Machine Learning for Intelligent Authentication in 5G-and-Beyond Wireless Networks
This addresses security challenges for wireless network operators and users, but it appears incremental as it applies existing ML paradigms to a specific domain.
The paper tackles the problem of authentication vulnerabilities in 5G-and-beyond wireless networks by proposing machine learning-based approaches that leverage physical layer attributes, aiming to achieve cost-effective, reliable, model-free, continuous, and situation-aware device validation.

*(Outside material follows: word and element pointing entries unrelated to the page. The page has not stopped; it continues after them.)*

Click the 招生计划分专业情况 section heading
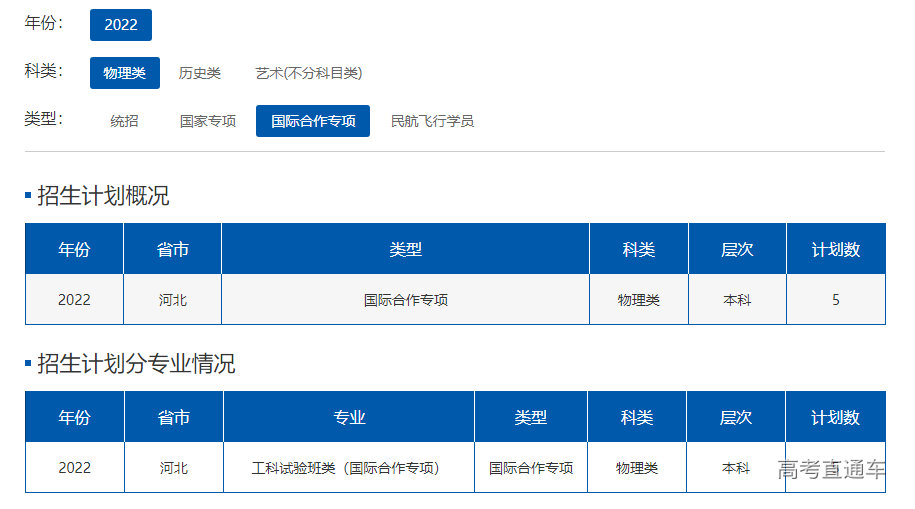 136,364
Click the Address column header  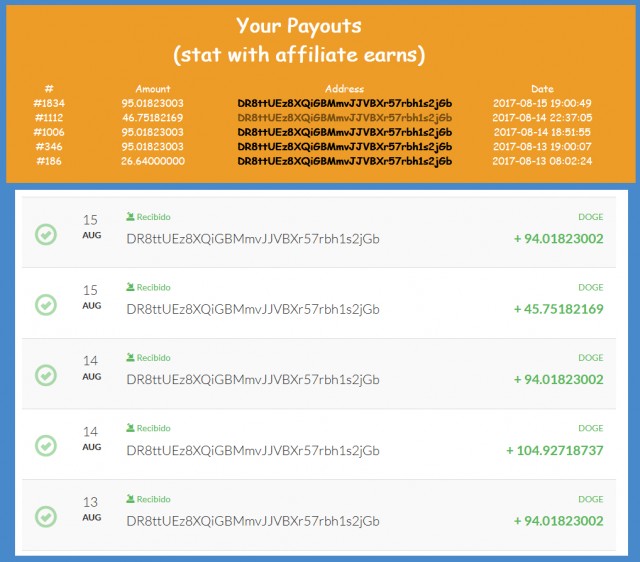click(344, 89)
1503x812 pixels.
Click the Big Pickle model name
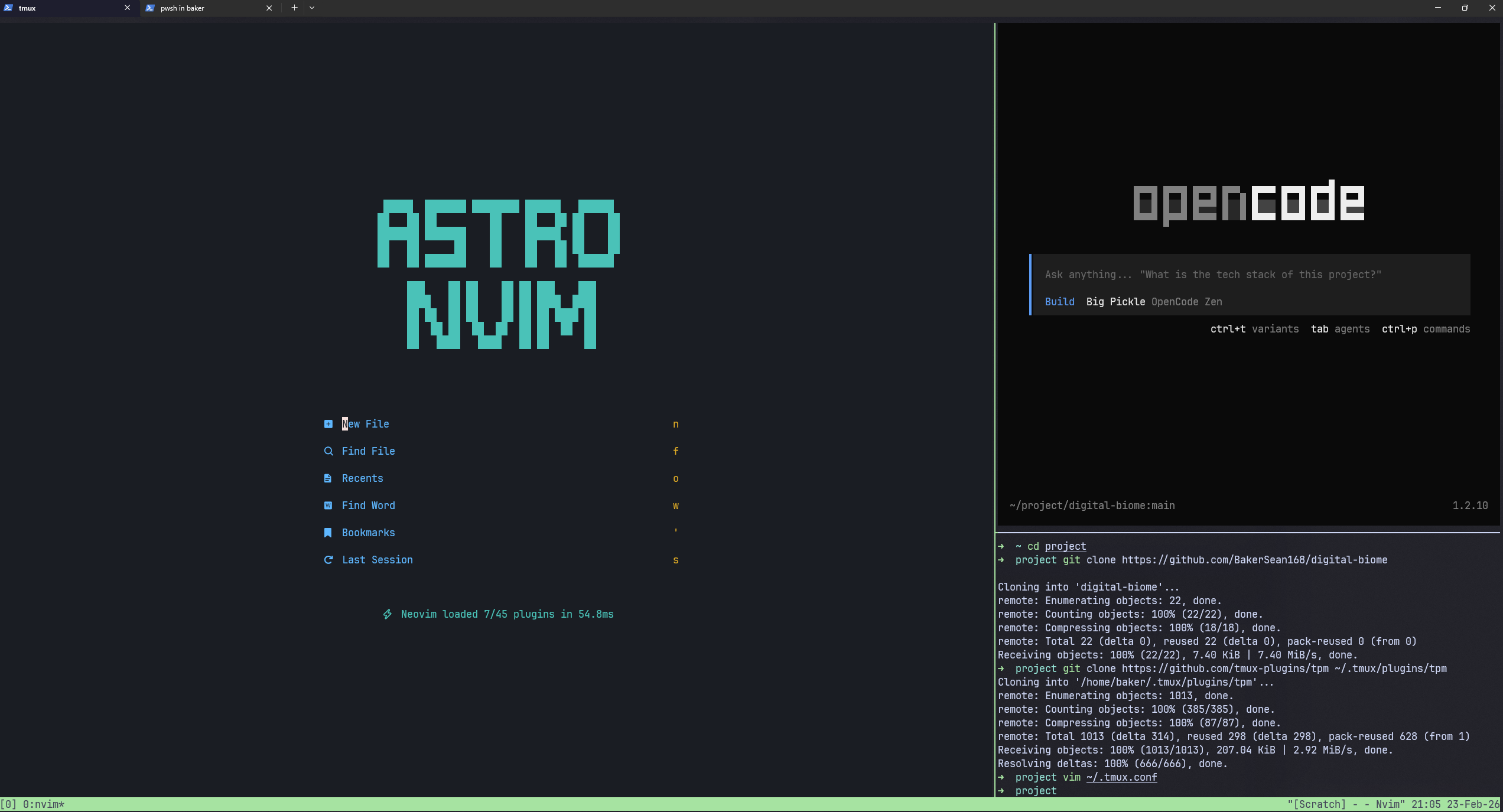pos(1115,302)
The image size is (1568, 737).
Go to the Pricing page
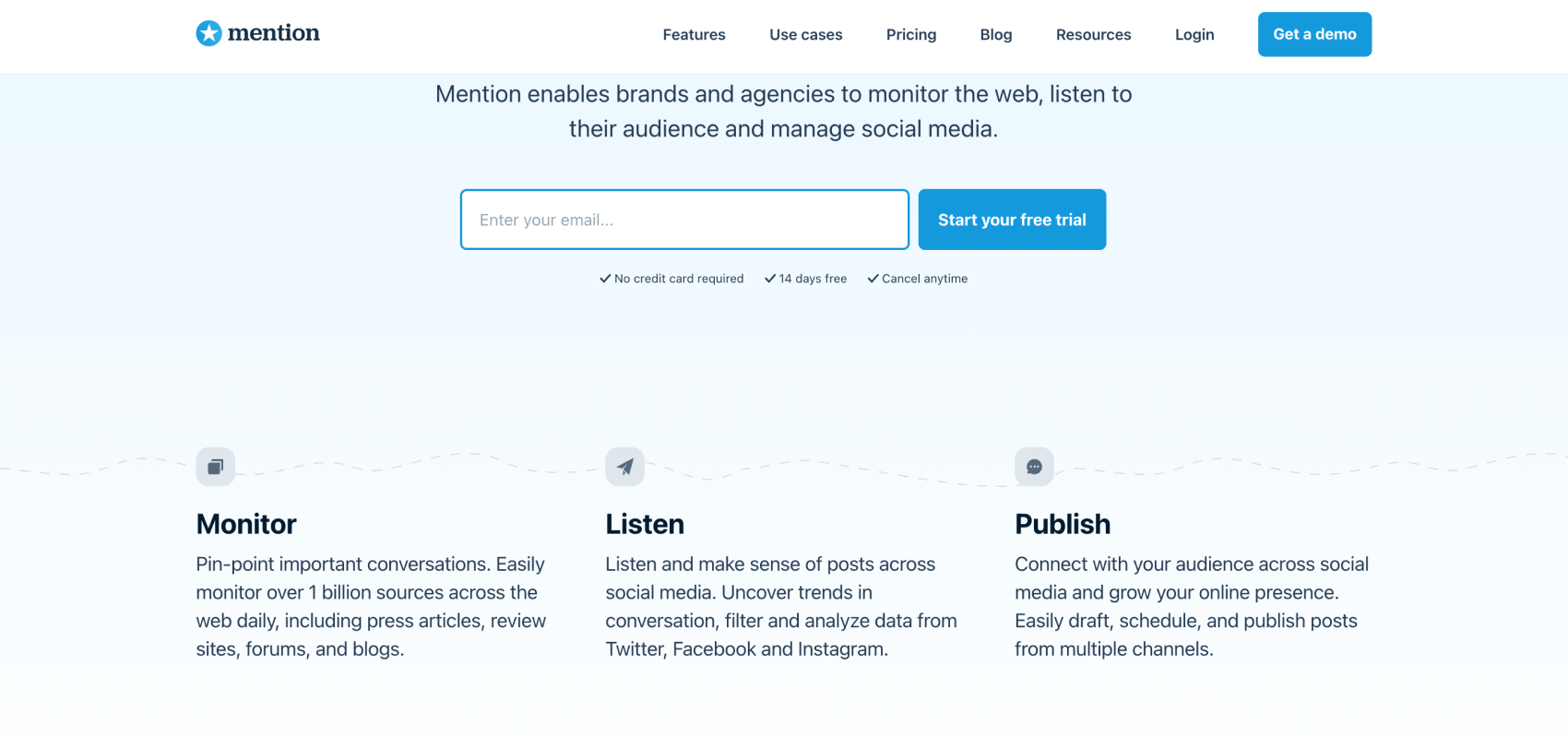[911, 34]
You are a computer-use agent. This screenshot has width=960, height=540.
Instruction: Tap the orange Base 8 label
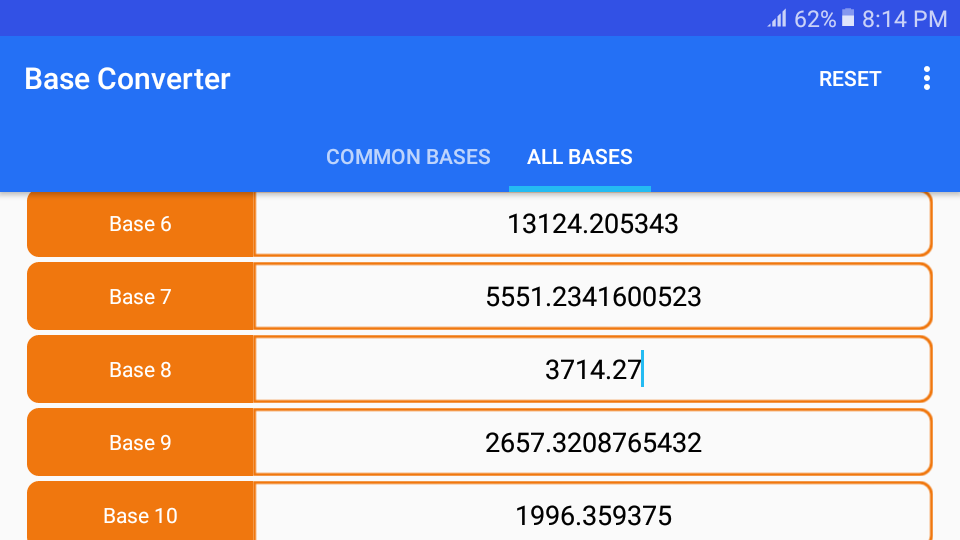pos(140,369)
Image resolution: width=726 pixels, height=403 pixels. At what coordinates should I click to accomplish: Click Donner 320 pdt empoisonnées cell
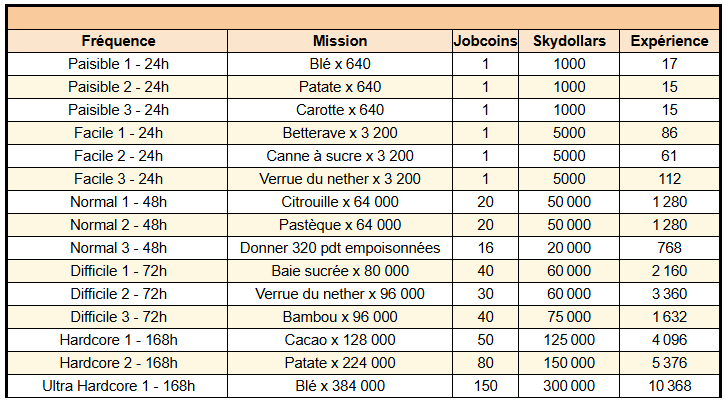point(340,248)
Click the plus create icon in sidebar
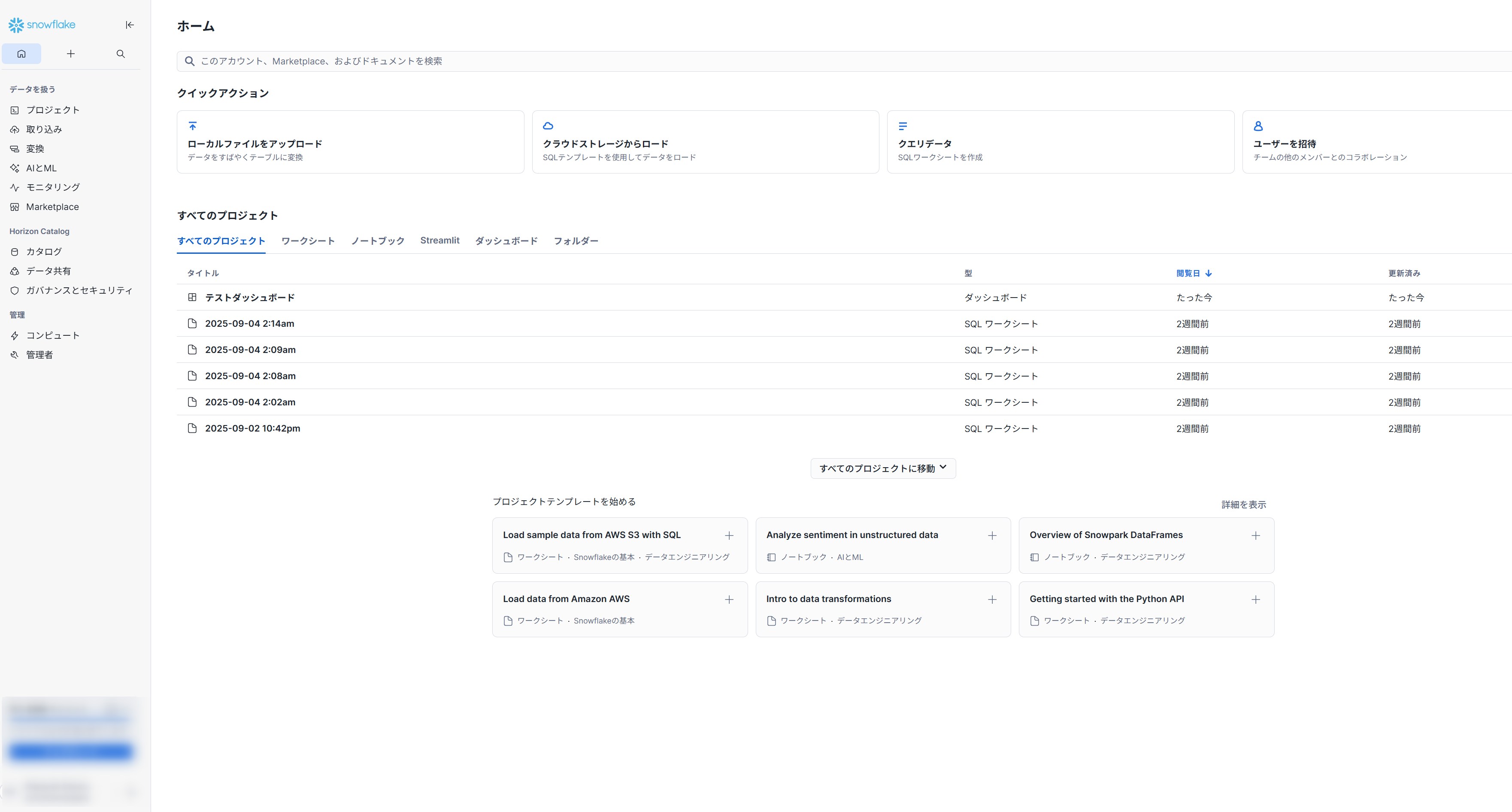The image size is (1512, 812). tap(70, 54)
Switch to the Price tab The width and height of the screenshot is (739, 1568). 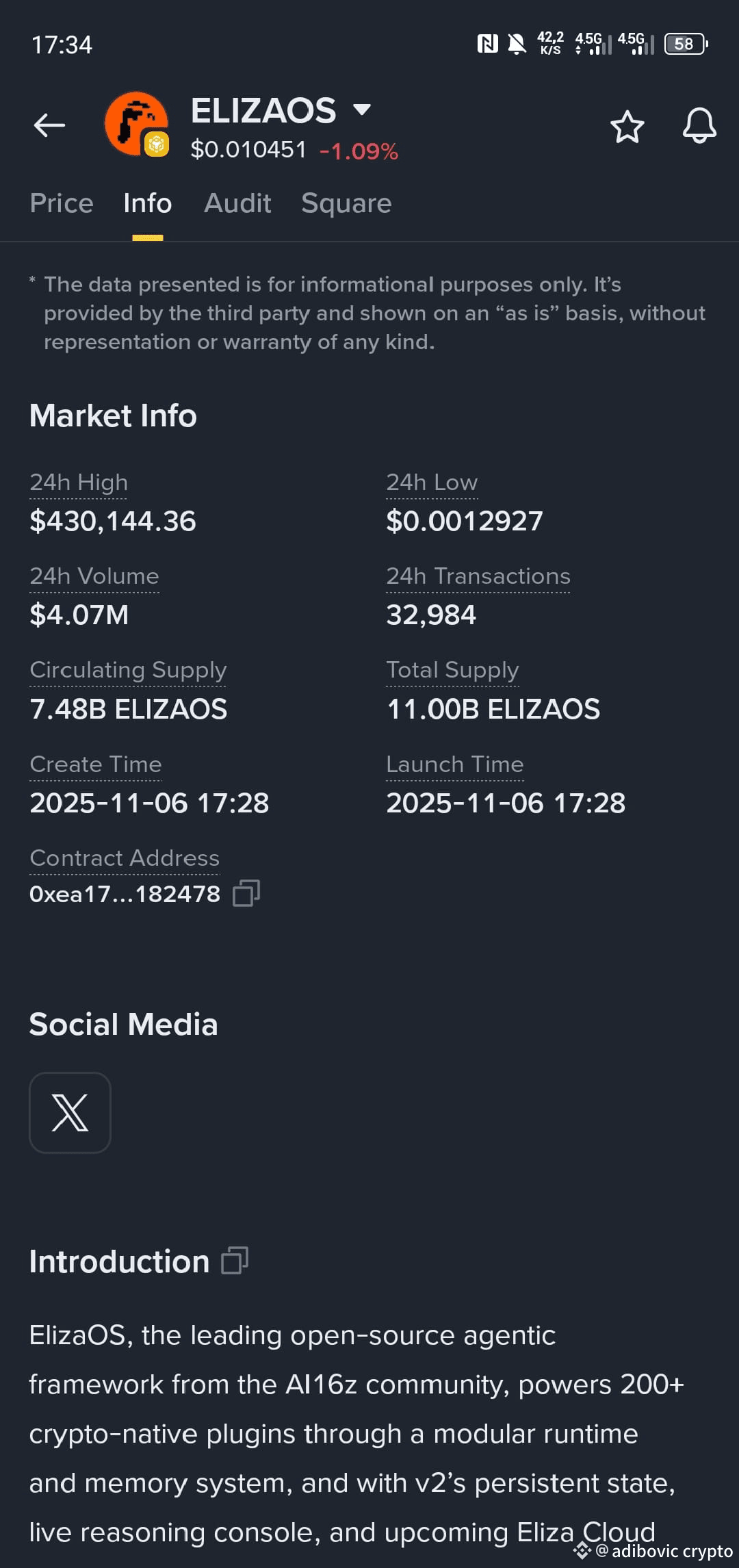(62, 203)
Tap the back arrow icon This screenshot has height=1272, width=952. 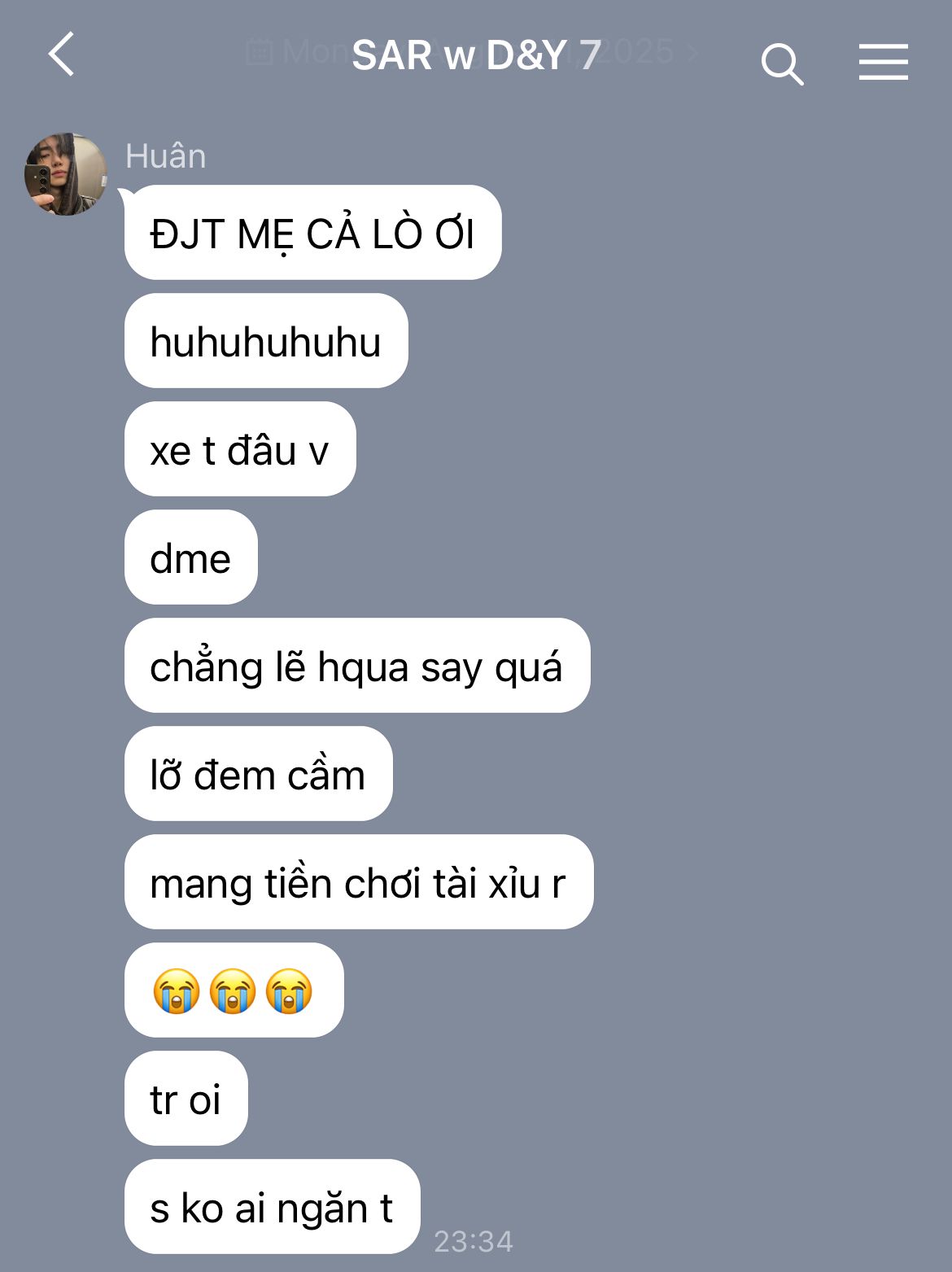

The fifth generation (5G) and beyond wireless networks are critical to support diverse vertical applications by connecting heterogeneous devices and machines, which directly increase vulnerability for various spoofing attacks. Conventional cryptographic and physical layer authentication techniques are facing some challenges in complex dynamic wireless environments, including significant security overhead, low reliability, as well as difficulty in pre-designing authentication model, providing continuous protections, and learning time-varying attributes. In this article, we envision new authentication approaches based on machine learning techniques by opportunistically leveraging physical layer attributes, and introduce intelligence to authentication for more efficient security provisioning. Machine learning paradigms for intelligent authentication design are presented, namely for parametric/non-parametric and supervised/unsupervised/reinforcement learning algorithms. In a nutshell, the machine learning-based intelligent authentication approaches utilize specific features in the multi-dimensional domain for achieving cost-effective, more reliable, model-free, continuous and situation-aware device validation under unknown network conditions and unpredictable dynamics.